→ Written request
Continue the paper on continuous mullite fibers made by the diphasic sol-gel route, starting after its last sentence.

→ Text provided
— START —
Preparation, characterization and mechanical properties of continuous mullite fibers derived from the diphasic sol-gel route

Abstract

In the present work, continuous mullite fibers were fabricated through the diphasic sol-gel route using aluminum isopropoxide (AIP) and aluminum nitrate (AN) as the alumina sources and colloidal silica as the silica source. Fiber processing was achieved via draw-spinning method. Amorphous inorganic mullite fibers with smooth and dense features, as well as designed chemical composition and uniform elemental distribution, were obtained by pyrolysis of the continuous precursor fibers at the ending temperature of 800 °C in air. The microstructure and mechanical properties of the samples sintered at elevated temperatures were investigated. Differential thermal analysis (DTA) showed two exothermic peaks at 978 and 1271 °C assigned to the crystallization of γ-Al₂O₃ and mullite phase, respectively. X-ray powder diffraction (XRD) results verified the typical phase transformation route of diphasic mullite while sintering. Transmission electron microscopy (TEM) and scanning electron microscopy (SEM) showed a rapid grain growth after the mullite phase had formed. As the sintering temperatures increased, the filament tensile strength of the mullite fibers first increased and then decreased, reaching a maximum value of 934 MPa at 1000 °C.

Highlights

• Continuous and homogeneous mullite fibers were prepared through the diphasic sol-gel route.

• Alumina sol fabricated by AIP and AN was used to prepare diphasic mullite sol for the first time.

• Smooth and dense surface remained at 900^_1100 °C due to the small γ-Al₂O₃ grains.

• Rapid grain growth occurred after 1200 °C was ascribed to the formation of mullite phase.

• A maximum tensile strength of 934 MPa was acquired after sintering the fibers at 1000 °C.

1 Introduction

Continuous mullite (3Al₂O₃·2SiO₂) fibers are important ceramic materials for their wide applications in areas such as insulation, filtration, catalyst, etc. or as reinforcements for ceramic matrix composites (CMCs) [1,2,3,4]. They have drawn a lot of attention due to their low thermal conductivity, outstanding dielectric properties and excellent chemical stability [5, 6]. Considering the actual use of such material at high temperatures in air, development of the fibers with good thermal stability is becoming increasingly important.

The sol-gel method is one of the most commonly used approaches to fabricate mullite fibers due to its capacity for producing ceramics with high purity and homogeneity [7, 8]. It is well known that mullite precursor sol can be divided into monophasic sol and diphasic sol according to the homogeneity degree of aluminum and silicon [9]. In recent years, many researchers have fabricated mullite fibers successfully through the monophasic sol-gel route in the laboratory [10, 11]. However, nearly all the commercial mullite fibers are derived from the diphasic sol-gel route [12,13,14]. This is because that the mullite formation temperatures of the diphasic products (>1200 °C) are much higher than that of the monophasic products (<1000 °C) [9]. In this case, the diphasic-gels-derived mullite fibers are more stable in structure and properties while applied in high-temperature conditions.
— END —
→ Data excerpt
— START —
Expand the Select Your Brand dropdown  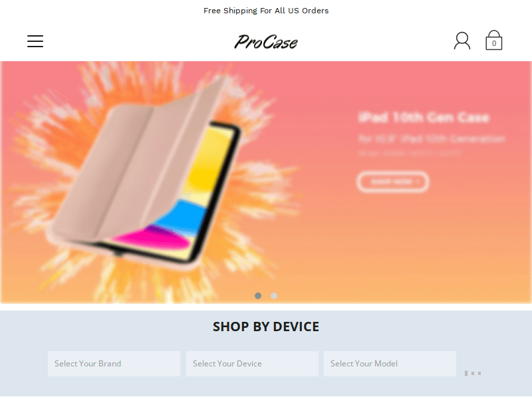(x=114, y=364)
— END —
→ The result
To prepare the diphasic mullite sol, a homogeneous and stable alumina sol is acquired. As reported by literature [15, 16], the alumina sol used to produce commercial mullite fibers was synthesized using aluminum powder as the source. The aluminum powders are added into the mixture of water, formic acid, and acetic acid, and are stirred at a set temperature. However, a large amount of hydrogen gas generates during the dissolving process. Such inflammable gas will increase the risk in the actual production process. Besides, the reactions are exothermic when the aluminum powders are dissolving, which make the defined reaction temperature and the sol properties difficult to control. Thus, it is interesting to further examine the fabrication of mullite fibers using alumina sol from a simple, safe and controllable way. Aluminum isopropoxide (AIP), often used coupled with aluminum nitrate (AN), has been proved to be a suitable alumina precursor [17, 18]. No inflammable gas formed and the reaction degree is easy to control during the sol preparation process, revealing a promising application prospect of the precursor.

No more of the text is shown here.